With reference again to FIG. 1A, the video stream accessor 161 accesses a video stream 172 at a device, such as device 100. The feature detector 162 detects a set of features 174 in the video stream 172. With reference now to FIG. 2B, in various embodiments, the detectable set of features 174 optionally includes any of the following: a facial feature 179; a scene feature 180; an audio feature 181; and a motion feature 184. In various embodiments, the detectable audio features 181 optionally include any of the following: a moment of excitement 182; and a change in the amplitude of a sound wave 183.

The facial feature 179 is detected using techniques commonly known in the art of computer technology for detecting facial features. In one embodiment, the system 165 is preprogrammed to detect a certain combination of facial features. This combination of facial features depicts a certain desired expression. For example, a certain combination of facial features may detect what would be considered to be a pleasant expression on a face of the person being videoed. In another example, a certain combination of facial features may detect a person experiencing a sneeze attack.

With reference to the scene feature 180, the system 165 is preprogrammed to recognize certain parameters relating to a scene, such as, but not limited to, trees and lakes. The system 165 then preserves these recognized scenes. For example, a user 105 may be sitting by a lake while having a video conference on a mobile device (device 100), while the sun is setting behind the user. Since the system 165 is preprogrammed to detect a scene feature 180, the system 165 detects and captures the video frame in the video stream that depicts the sunset. Other scenes may be, but are not limited to, the following: trees, mountains, lakes, rivers, and city life.

With reference to the audio feature 181, the system 165 is preprogrammed to recognize certain types of audio, such as, but not limited to the following: a moment of excitement 182; and a change in amplitude of a sound wave 183. In various embodiments, the moment of excitement 182 may be a squeal of delight, a scene in which everyone is shouting, etc. In other embodiments, the change in amplitude of a sound wave 183 may be that of someone shouting, a horn blowing, a buzzer sounding, a sporting event in which a crowd begins cheering, etc.
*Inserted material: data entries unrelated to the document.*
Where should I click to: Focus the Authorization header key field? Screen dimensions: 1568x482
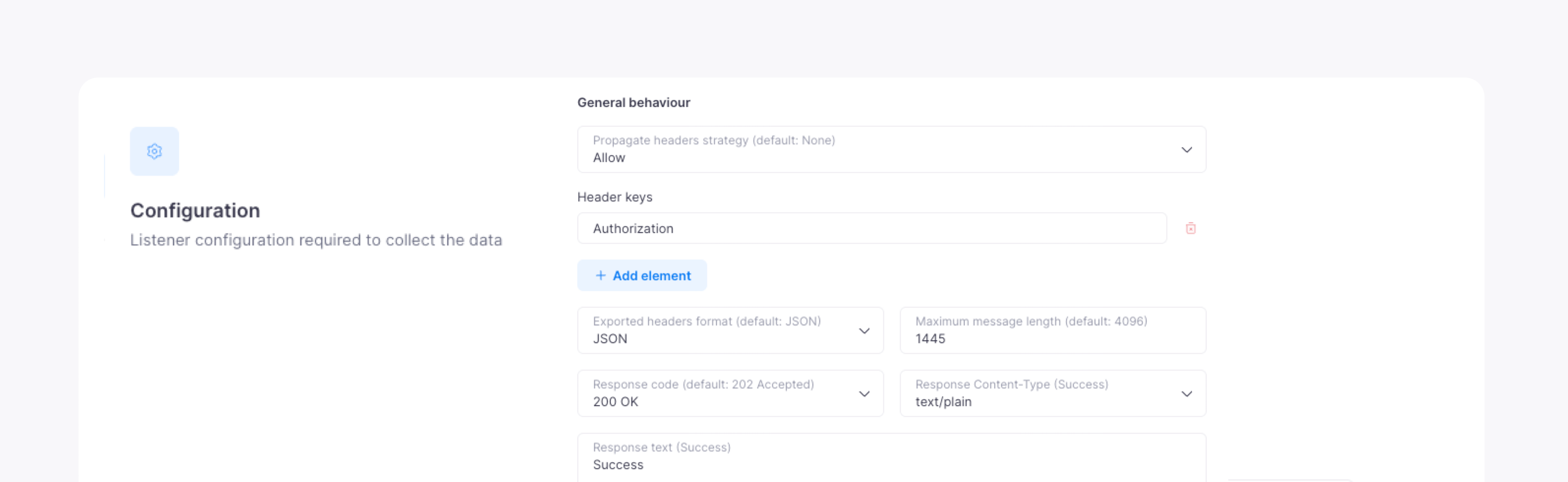point(870,228)
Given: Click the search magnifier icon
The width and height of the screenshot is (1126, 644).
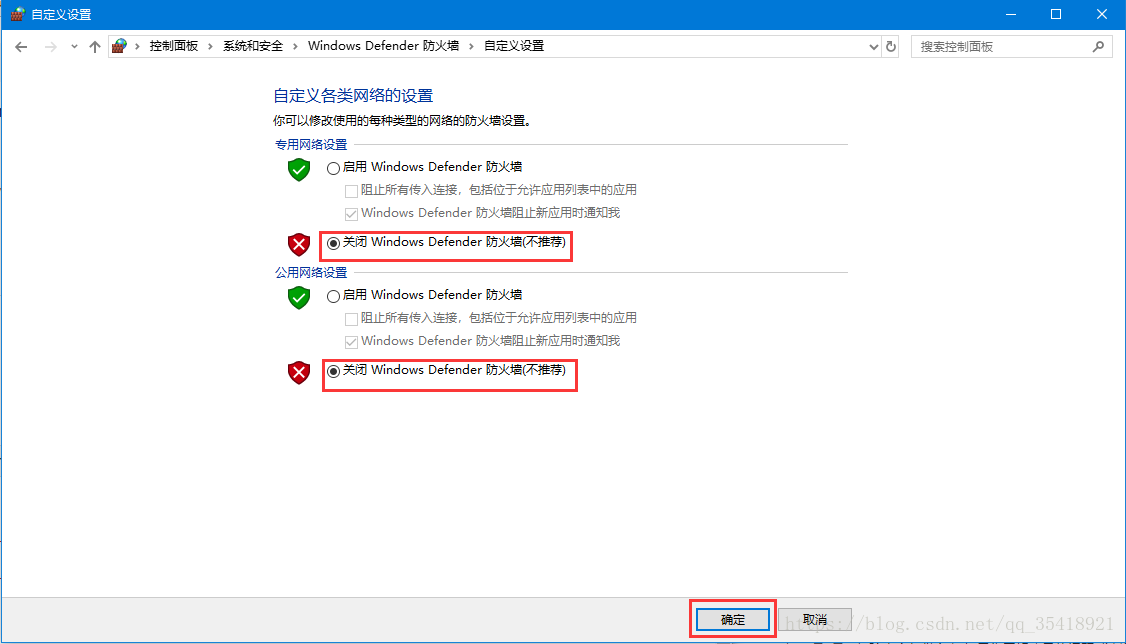Looking at the screenshot, I should pos(1098,47).
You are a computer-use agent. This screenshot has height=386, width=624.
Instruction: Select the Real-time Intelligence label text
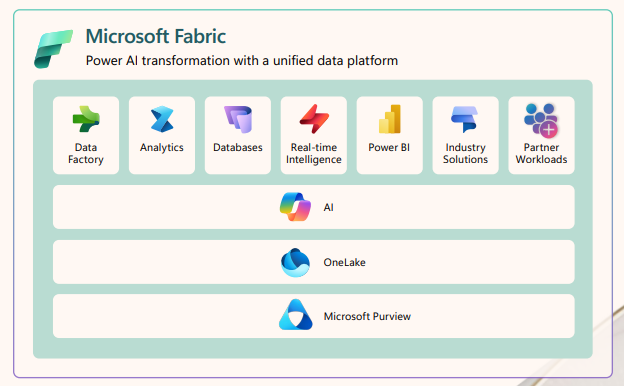[x=314, y=153]
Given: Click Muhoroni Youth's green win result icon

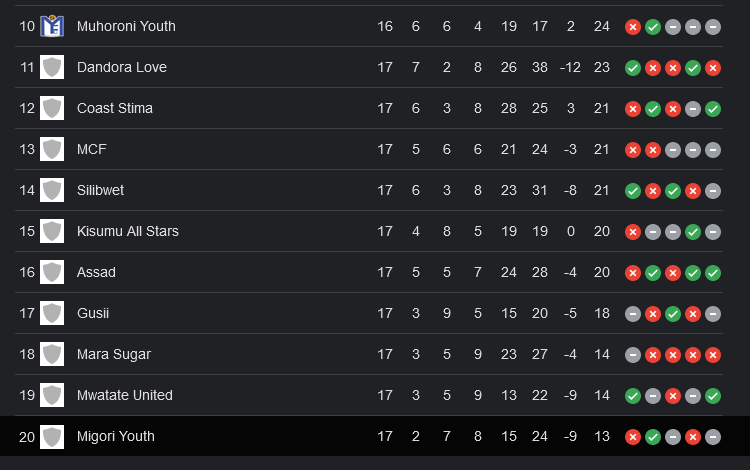Looking at the screenshot, I should pyautogui.click(x=653, y=27).
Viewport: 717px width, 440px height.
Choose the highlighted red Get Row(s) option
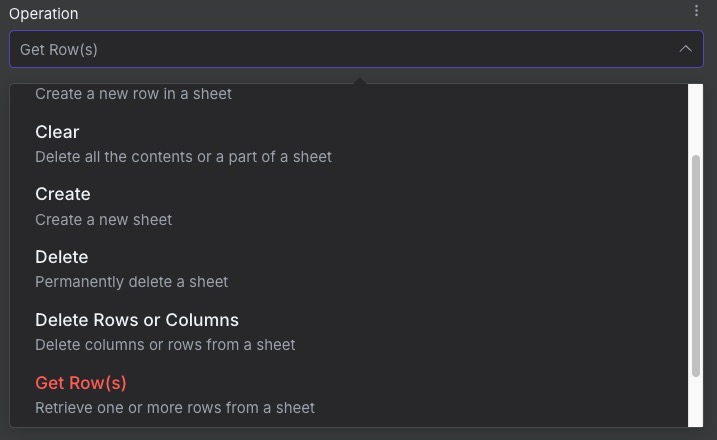coord(81,383)
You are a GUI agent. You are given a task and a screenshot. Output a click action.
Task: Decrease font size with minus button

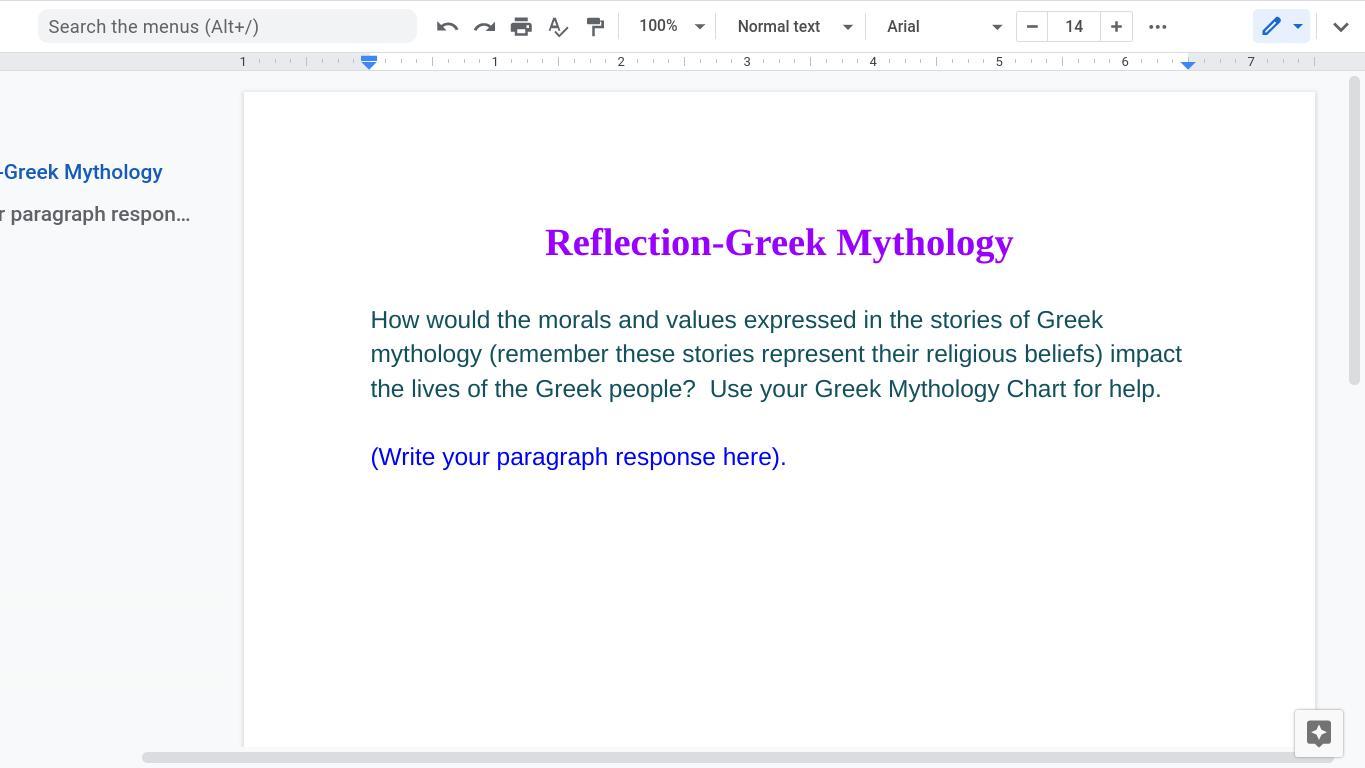click(x=1032, y=27)
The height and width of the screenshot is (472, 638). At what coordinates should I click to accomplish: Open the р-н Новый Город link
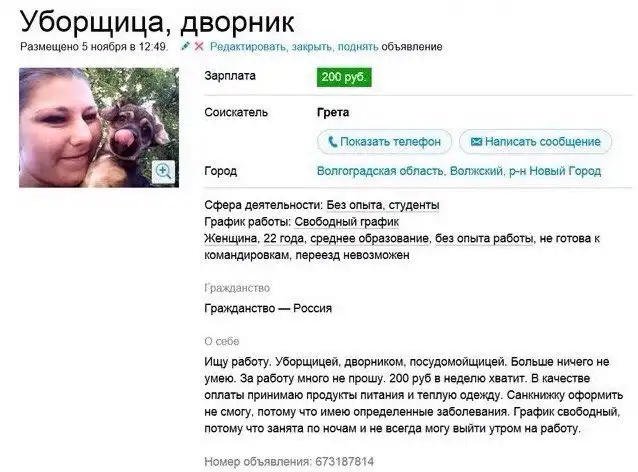555,171
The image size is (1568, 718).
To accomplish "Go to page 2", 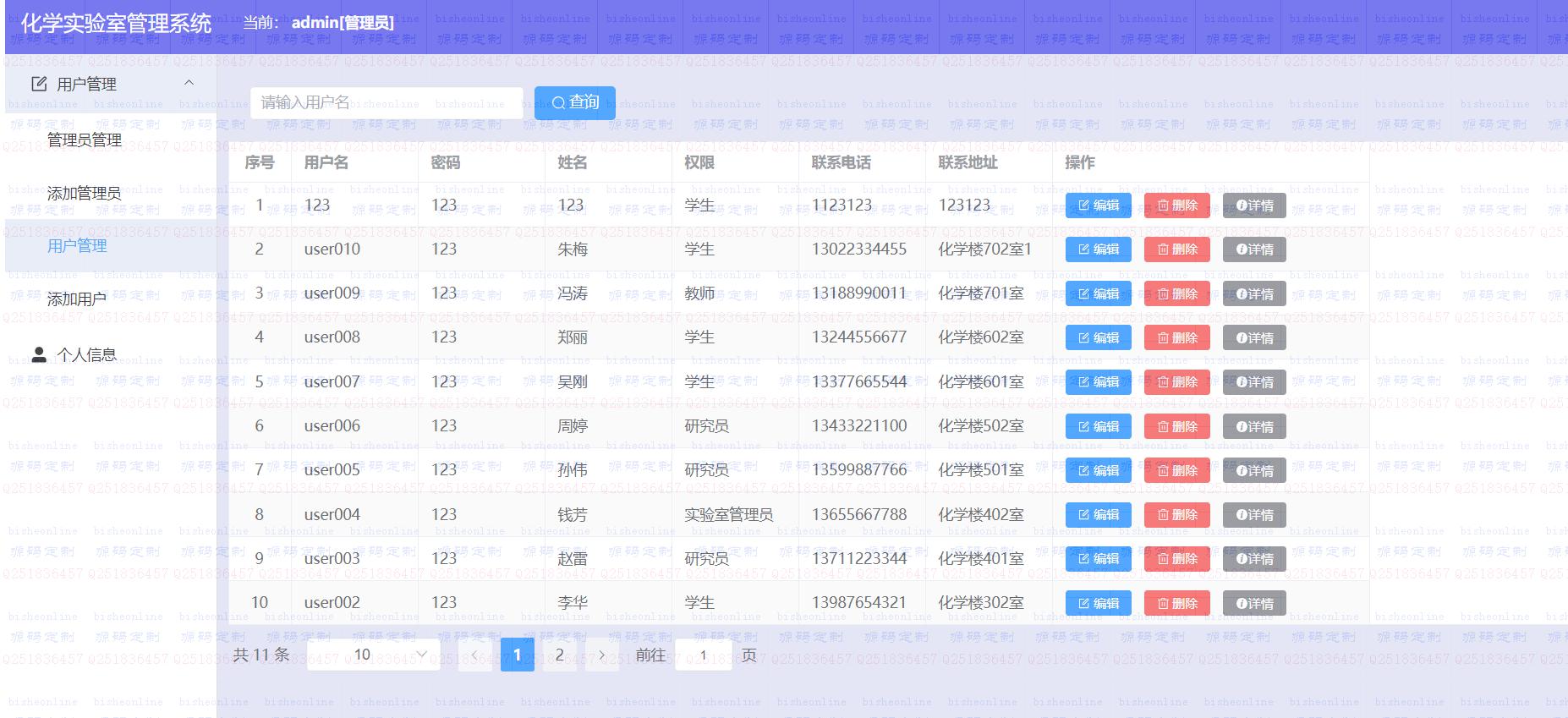I will pyautogui.click(x=559, y=655).
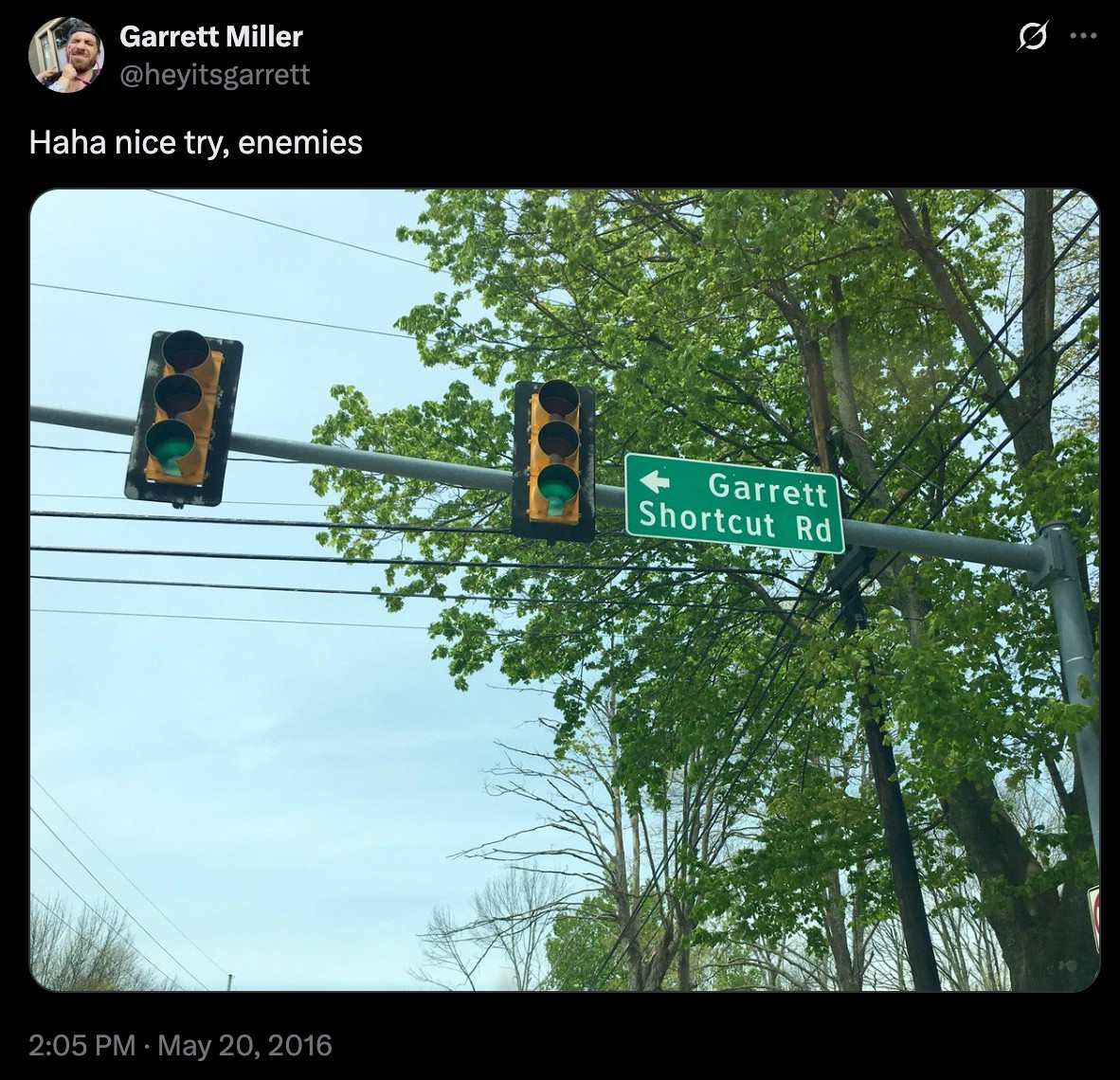Click the word Garrett on green sign
This screenshot has width=1120, height=1080.
click(x=768, y=489)
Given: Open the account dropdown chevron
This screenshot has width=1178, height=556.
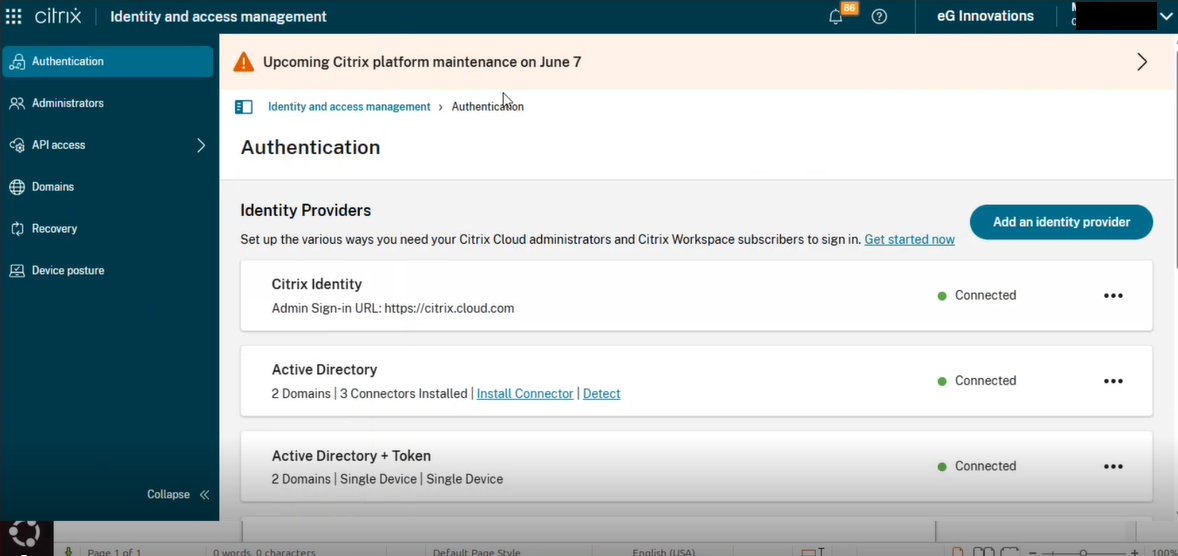Looking at the screenshot, I should coord(1166,17).
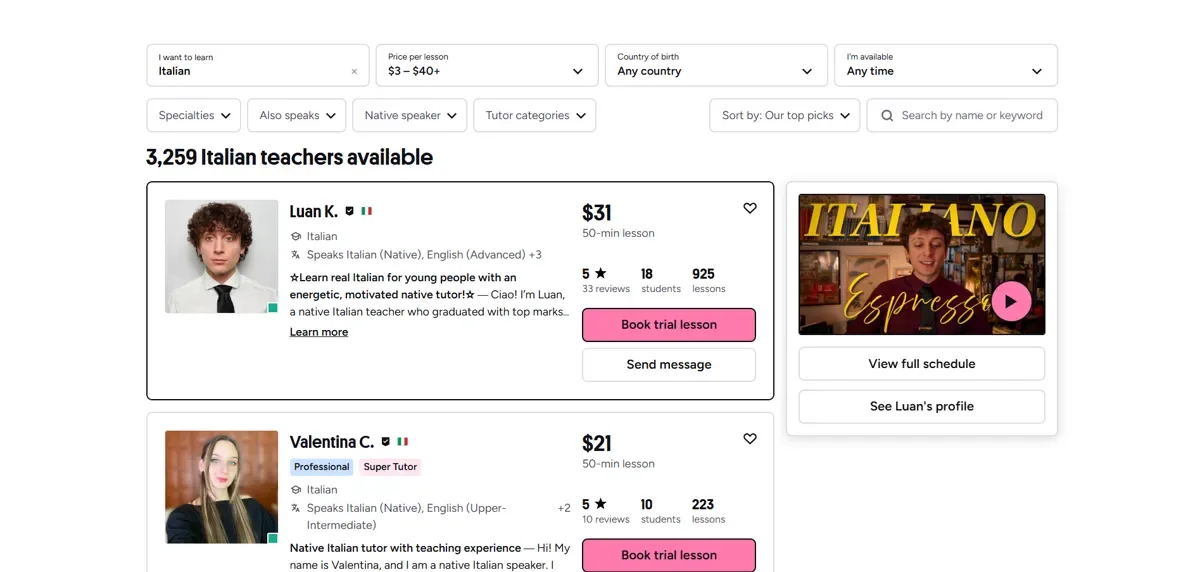
Task: Open Valentina C.'s profile photo
Action: (221, 487)
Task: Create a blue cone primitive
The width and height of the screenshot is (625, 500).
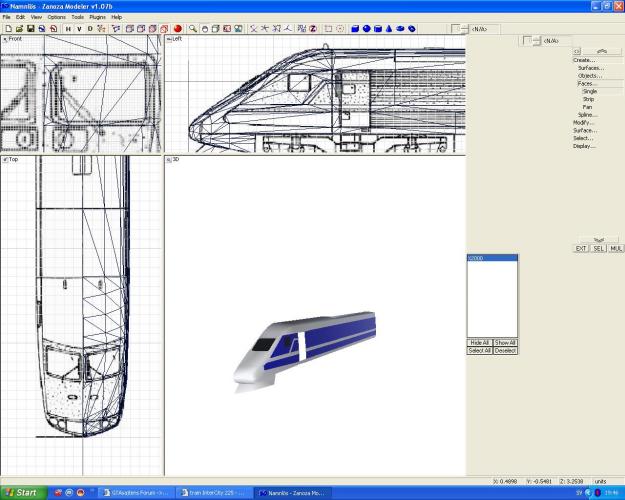Action: click(x=388, y=29)
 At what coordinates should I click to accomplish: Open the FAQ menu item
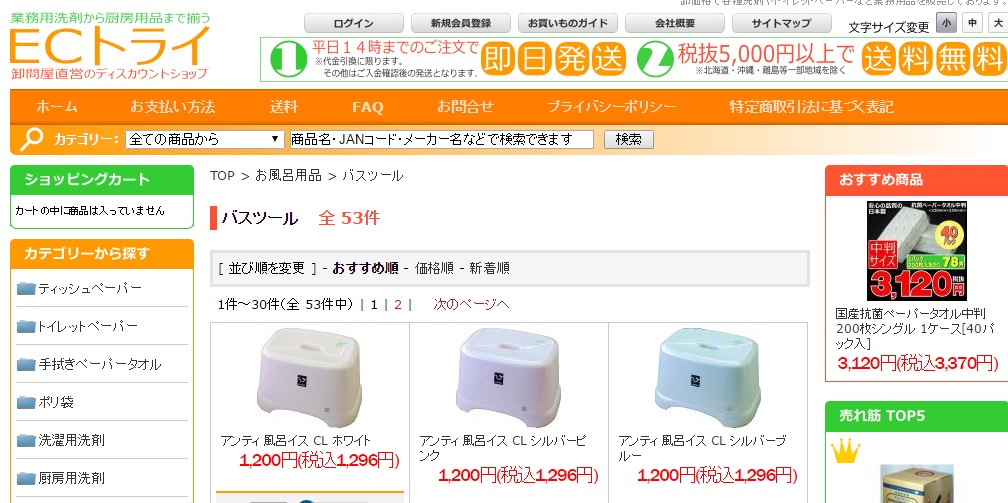(x=368, y=107)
It should be appreciated that the system 165 may be preprogrammed to detect and preserve a particular combination of the set of features 178. For example and as described above, in a scene in which everyone is shouting, an audio feature 181 (a moment of excitement 182 and a change in the amplitude of the sound wave 183) and a facial feature 179 may be used to detect the moment that is desired to be captured and preserved by the user of device 100 and/or the user of the device with which device 100 is communicating.

In another example, the system 165 may be preprogrammed to detect and preserve the frames (moments within a video stream) in which a group of people are smiling (detecting a facial feature 179) and standing in the foreground of a forest (detecting a scene feature 180).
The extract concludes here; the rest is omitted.